A control system according to the invention may also operate with pneumatic control circuits and components. In this case the electric resistors are to be substituted by throttle valves or other fluid-flow impeding devices, and the electric switches by corresponding control valves. The control system may further operate with mechanical means, such as with the aid of rotating shafts provided with braking means in lieu of the electric resistors, and with differential gears in lieu of an electric differential l2 relay. Furthermore, instead of providing a central energy source for the control system, two separate energy or power sources for feeding the two branches or paths of the system can be used.

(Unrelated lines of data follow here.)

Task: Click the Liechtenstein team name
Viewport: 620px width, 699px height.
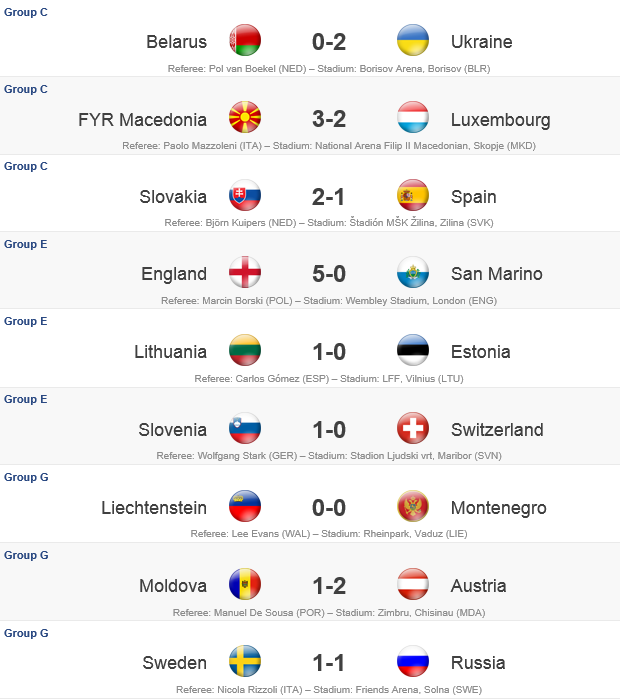Action: [x=154, y=508]
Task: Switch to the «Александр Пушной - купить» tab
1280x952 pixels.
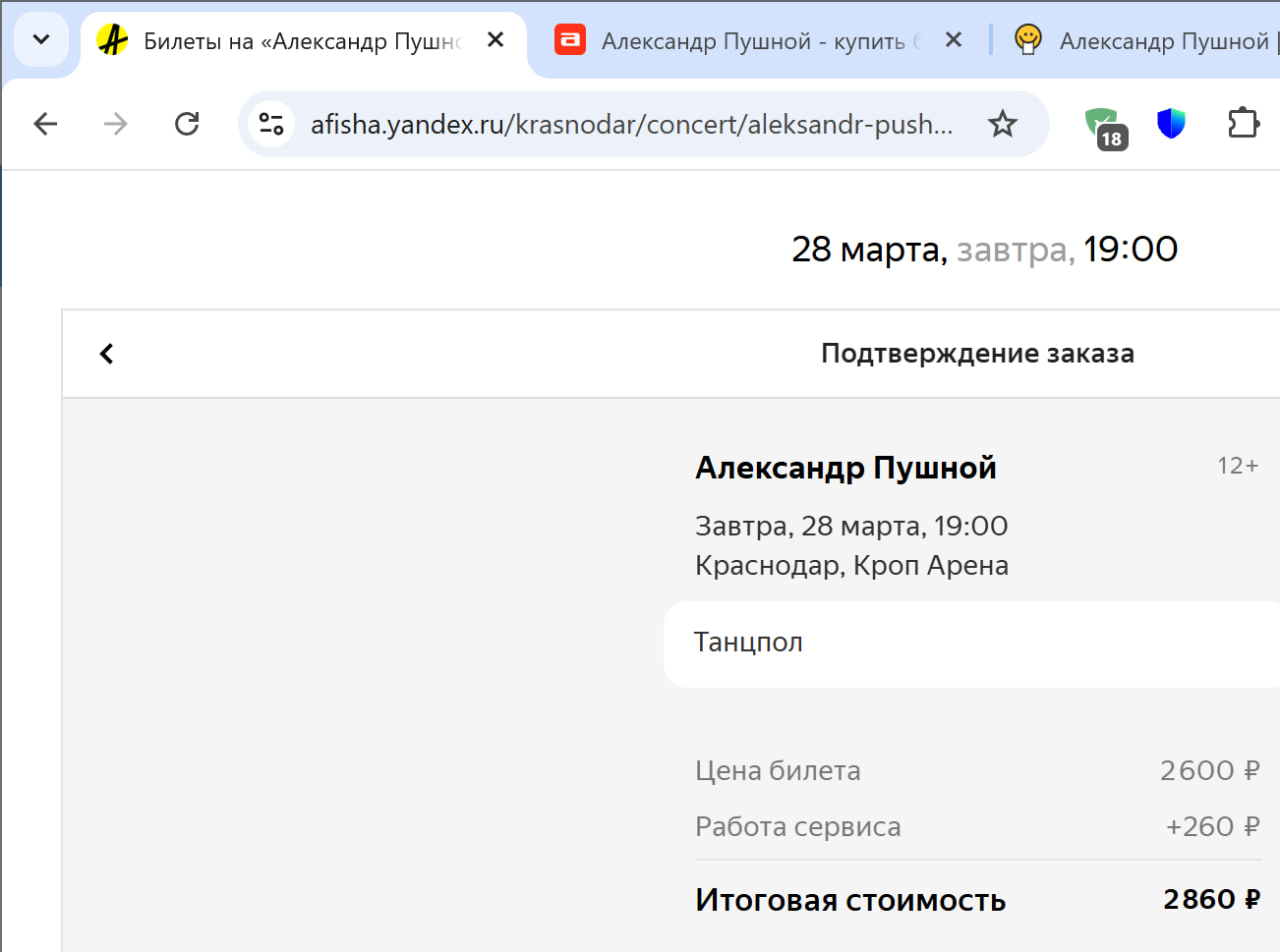Action: [x=760, y=41]
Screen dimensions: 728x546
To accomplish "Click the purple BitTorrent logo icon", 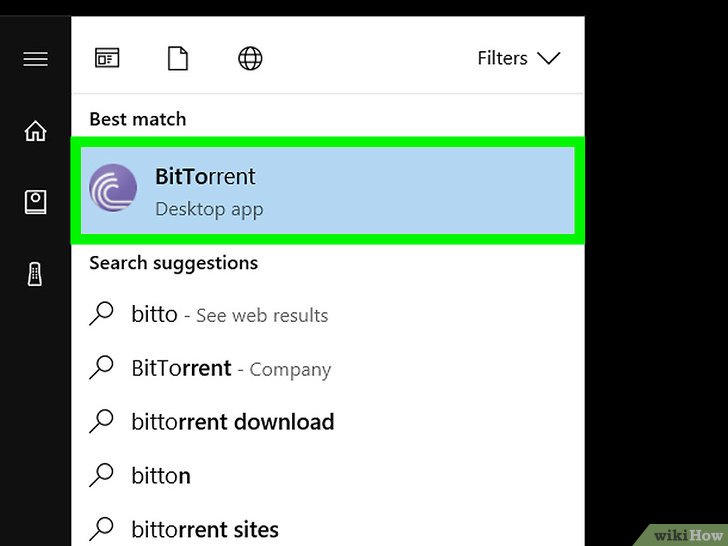I will [113, 188].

While the invention has been described above with reference to a multi-station winding machine according to the copending application Serial No. 728,139, it is analogously applicable to multi-station winding machines of different design, as well as to other fabricating machinery in which a group of mutually independent fabricating stations simultaneously perform substantially the same fabricating operation and are individually serviced, in response to stoppage or other fault, by a single traveling servicing unit or tender in accordance with the principles explained in the foregoing.

We claim:

l. The method of eliminating fault in automatic fabricating machines having a multiplicity of serially grouped and independently operable fabricating stations with respective working devices of the same fabricating performance and having a servicing tender movable along the group of stations and engageable with any one of them at a time for removing fault therein, which comprises issuing for each station a station-identifying call signal in response to occurrence of fault in said station, maintaining the tender at standstill when no call signal is issued, and selectively driving the tender under control by a call signal in one direction and along the distance required to place the tender into servicing engagement with the calling station.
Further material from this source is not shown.